»Ich sehe mich als Hardliner«

SPIEGEL-Gespräch  Der neue Bamf-Präsident Hans-Eckhard Sommer erklärt, welche Folgerungen er aus der Bremer Asylaffäre zieht – und wie er die Problembehörde in den Griff bekommen will.

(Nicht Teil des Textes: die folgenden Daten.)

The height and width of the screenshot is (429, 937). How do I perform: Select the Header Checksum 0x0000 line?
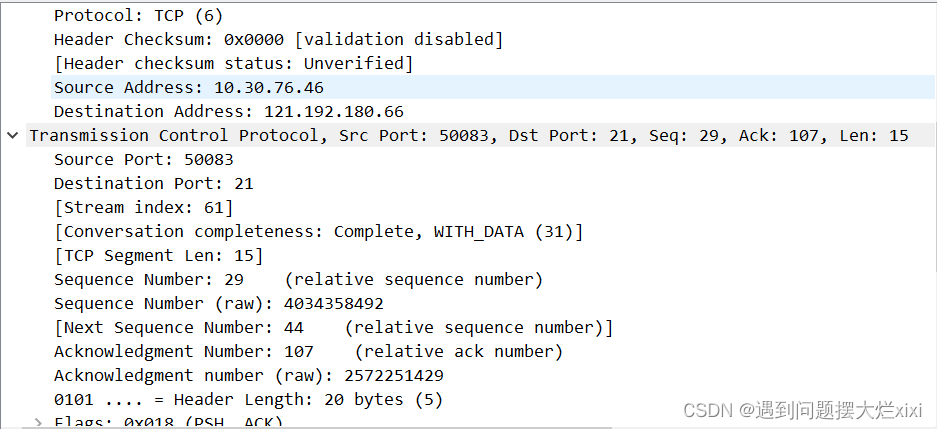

Bun­des­amts­chef Som­mer: »So et­was wird nicht mehr pas­sie­ren«

Seit Juni steht Hans-Eck­hard Som­mer, 57, an der Spit­ze des Bun­des­amts für Mi­gra­ti­on und Flücht­lin­ge (Bamf) in Nürn­berg. In­nen­mi­nis­ter Horst See­ho­fer (CSU) hat ihn zum Prä­si­den­ten der Be­hör­de er­nannt, nach­dem die Au­ßen­stel­le Bre­men mit mut­maß­lich ma­ni­pu­lier­ten Asyl­be­schei­den wo­chen­lang Schlag­zei­len ge­macht hat­te. Die Af­fä­re zeig­te, dass es im Bun­des­amt in den ver­gan­ge­nen Jah­ren drun­ter und drü­ber ging. Und das nicht nur in Bre­men. Das Amt muss­te seit 2015 über fast zwei Mil­lio­nen Asyl­an­trä­ge ent­schei­den, ohne da­für auch nur an­satz­wei­se ge­wapp­net zu sein. Som­mers Vor­gän­ger Frank-Jür­gen Wei­se und Jut­ta Cor­dt hat­ten ver­sucht, die Be­hör­de mit­hil­fe von McK­in­sey und an­de­ren Be­ra­tern zu mo­der­ni­sie­ren und den Ak­ten­berg so schnell wie mög­lich ab­zu­tra­gen. Sie setz­ten Tau­sen­de neue, teils kaum an­ge­lern­te Mit­ar­bei­ter ein. Die Fol­ge: Feh­ler und Pan­nen häuf­ten sich.